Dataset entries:
▼▼▼

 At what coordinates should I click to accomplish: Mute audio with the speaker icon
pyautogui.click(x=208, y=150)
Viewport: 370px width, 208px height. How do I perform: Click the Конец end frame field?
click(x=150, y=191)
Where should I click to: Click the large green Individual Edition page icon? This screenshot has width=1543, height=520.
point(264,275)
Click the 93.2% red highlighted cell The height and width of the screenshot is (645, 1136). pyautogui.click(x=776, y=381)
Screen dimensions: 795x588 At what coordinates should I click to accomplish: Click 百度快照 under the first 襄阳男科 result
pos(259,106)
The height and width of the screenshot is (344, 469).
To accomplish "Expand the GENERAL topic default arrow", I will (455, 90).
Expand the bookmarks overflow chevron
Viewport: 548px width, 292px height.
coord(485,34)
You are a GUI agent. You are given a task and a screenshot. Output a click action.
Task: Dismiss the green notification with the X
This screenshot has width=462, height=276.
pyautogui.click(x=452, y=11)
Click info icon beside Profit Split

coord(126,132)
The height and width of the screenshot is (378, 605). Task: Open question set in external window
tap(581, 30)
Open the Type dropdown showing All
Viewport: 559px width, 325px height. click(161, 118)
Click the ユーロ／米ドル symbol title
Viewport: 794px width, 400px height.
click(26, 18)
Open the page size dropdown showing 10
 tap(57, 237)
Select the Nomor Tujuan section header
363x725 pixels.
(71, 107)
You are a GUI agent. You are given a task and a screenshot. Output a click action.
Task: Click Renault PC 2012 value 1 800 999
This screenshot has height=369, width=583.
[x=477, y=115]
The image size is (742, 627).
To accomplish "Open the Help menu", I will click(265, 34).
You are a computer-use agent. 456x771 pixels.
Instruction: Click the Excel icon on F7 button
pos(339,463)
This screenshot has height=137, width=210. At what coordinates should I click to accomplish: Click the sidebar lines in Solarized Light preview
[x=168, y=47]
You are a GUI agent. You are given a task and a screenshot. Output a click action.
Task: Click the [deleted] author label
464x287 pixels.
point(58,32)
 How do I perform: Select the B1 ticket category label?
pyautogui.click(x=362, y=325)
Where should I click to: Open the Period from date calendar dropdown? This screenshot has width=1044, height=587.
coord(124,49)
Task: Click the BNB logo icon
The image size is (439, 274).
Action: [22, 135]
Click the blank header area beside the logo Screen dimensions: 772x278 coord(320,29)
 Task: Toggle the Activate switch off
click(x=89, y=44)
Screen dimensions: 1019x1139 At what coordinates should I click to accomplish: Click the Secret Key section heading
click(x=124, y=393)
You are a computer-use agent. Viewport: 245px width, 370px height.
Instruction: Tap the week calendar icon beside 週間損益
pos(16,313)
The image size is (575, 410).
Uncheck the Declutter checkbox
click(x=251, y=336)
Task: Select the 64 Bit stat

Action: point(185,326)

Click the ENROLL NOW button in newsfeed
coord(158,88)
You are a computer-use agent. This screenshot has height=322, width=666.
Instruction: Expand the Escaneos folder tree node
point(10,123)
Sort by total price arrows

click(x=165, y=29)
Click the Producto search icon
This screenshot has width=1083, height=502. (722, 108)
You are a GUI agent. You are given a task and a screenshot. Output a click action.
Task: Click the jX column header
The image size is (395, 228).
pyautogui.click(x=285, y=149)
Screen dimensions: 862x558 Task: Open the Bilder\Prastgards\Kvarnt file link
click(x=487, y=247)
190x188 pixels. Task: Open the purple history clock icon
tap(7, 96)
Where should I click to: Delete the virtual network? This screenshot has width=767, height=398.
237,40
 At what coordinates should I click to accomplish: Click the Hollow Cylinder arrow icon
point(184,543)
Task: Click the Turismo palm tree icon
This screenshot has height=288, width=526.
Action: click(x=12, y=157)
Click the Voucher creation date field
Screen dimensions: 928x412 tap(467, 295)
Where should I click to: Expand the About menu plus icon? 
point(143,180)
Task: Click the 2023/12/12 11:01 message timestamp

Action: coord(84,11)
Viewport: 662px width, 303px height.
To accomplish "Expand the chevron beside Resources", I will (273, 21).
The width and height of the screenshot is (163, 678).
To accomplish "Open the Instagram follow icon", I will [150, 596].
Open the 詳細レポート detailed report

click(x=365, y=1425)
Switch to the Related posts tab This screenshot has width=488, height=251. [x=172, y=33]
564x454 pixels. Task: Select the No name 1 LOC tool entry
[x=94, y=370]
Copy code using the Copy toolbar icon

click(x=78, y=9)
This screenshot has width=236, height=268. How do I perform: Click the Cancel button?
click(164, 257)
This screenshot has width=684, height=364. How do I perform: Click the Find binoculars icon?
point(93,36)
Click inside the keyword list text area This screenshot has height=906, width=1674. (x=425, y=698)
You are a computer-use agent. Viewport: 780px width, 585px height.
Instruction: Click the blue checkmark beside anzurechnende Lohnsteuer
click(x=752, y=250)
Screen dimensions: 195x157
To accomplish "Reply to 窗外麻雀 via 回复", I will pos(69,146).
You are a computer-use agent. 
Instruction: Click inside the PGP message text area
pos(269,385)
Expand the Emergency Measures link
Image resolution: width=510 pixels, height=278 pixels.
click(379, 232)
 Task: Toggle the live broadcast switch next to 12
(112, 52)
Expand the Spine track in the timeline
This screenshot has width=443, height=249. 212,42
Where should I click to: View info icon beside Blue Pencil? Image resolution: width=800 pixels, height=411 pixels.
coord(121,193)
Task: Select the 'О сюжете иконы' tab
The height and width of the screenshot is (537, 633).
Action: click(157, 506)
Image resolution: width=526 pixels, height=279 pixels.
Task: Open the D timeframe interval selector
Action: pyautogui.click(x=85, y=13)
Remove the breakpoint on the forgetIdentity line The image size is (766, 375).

▲▲▲

DIRECTIONS FOR THIS TASK
Please copy each line of the entries in which the word "chevron" shows up.

EXERCISE RESPONSE
Expand the bookmarks overflow chevron
To accomplish "Expand the chevron beside Resources", I will (273, 21).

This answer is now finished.